Se Portugal já teve um fenomenal D. João II como Príncipe Perfeito, hoje continua a ter uma Rainha Vermelha que parece demasiado perfeita para ser verdadeira.
Com efeito, os novos clones da casta vieram mitigar os baixos rendimentos que (injustificadamente) a penalizaram em tempos idos. Há que retirar lições destes erros do passado: a quantidade é mais barata, mas a qualidade é quase impagável.
Daí que produtores como a Quinta da Alameda tenham como propósito resgatar a singularidade do Dão através do enaltecimento dos seus valores ancestrais. A Touriga Nacional é um desses valores. Acompanhada por um séquito de castas da alta nobreza, os nossos vinhos deixam que a monarca os reine suprema.

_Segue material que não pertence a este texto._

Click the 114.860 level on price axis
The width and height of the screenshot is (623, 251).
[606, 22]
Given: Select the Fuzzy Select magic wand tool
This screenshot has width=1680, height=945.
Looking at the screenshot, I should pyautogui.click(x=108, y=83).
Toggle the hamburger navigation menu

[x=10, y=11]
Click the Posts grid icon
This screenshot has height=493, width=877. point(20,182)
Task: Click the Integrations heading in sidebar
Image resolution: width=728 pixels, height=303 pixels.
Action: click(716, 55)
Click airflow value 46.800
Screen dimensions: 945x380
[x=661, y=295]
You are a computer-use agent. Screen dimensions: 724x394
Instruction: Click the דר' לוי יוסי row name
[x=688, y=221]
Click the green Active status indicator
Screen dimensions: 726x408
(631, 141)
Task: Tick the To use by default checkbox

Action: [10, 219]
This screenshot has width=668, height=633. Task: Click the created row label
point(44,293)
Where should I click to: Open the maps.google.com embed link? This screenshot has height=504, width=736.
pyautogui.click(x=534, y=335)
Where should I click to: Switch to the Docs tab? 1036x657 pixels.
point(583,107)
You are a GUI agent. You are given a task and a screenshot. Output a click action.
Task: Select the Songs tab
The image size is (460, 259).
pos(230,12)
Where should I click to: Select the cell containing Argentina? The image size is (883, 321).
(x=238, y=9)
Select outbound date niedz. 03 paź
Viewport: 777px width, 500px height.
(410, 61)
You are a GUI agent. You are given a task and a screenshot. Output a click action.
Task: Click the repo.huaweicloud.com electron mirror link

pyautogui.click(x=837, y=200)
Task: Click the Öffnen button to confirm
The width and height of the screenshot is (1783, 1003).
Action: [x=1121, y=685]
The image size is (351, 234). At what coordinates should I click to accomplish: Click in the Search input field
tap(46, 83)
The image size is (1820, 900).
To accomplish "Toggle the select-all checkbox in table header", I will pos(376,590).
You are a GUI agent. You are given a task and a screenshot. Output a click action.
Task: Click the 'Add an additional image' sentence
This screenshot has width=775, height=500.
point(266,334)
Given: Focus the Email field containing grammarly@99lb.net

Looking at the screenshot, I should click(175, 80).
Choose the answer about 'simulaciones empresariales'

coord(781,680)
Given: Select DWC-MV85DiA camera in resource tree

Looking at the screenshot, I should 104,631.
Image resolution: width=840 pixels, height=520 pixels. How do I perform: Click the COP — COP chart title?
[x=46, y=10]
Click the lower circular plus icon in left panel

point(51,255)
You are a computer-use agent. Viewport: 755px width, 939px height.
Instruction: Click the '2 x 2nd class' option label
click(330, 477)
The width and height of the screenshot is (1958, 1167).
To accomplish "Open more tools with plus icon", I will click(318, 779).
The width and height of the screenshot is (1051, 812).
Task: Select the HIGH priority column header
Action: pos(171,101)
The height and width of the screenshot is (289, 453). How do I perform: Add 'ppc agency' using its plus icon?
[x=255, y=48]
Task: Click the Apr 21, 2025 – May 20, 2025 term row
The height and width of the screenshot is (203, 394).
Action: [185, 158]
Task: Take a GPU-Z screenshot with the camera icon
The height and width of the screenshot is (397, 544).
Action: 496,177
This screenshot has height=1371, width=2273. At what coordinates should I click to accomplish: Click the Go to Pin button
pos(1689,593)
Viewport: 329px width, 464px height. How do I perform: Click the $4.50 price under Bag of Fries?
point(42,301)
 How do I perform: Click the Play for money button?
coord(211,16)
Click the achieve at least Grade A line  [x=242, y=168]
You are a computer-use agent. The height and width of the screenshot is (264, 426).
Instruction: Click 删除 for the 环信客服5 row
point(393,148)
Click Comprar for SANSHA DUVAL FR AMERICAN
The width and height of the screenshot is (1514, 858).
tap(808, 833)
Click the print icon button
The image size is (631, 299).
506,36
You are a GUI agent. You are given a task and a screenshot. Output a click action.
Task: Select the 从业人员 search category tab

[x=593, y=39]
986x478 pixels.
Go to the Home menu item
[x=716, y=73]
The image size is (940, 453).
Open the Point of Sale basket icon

E só assim pode ser, dado que esta é uma casta preparada para o futuro - em conjunto com os extraordinários atributos, a sua firmeza face às alterações climáticas obrigou até os franceses a curvarem-se à sua majestade.
A história da enologia nacional foi e será escrita no vermelho intenso da Touriga homónima. O destino desta casta é, portanto, o destino da vinicultura portuguesa. Um não existirá sem o outro. Longa vida à nossa Rainha!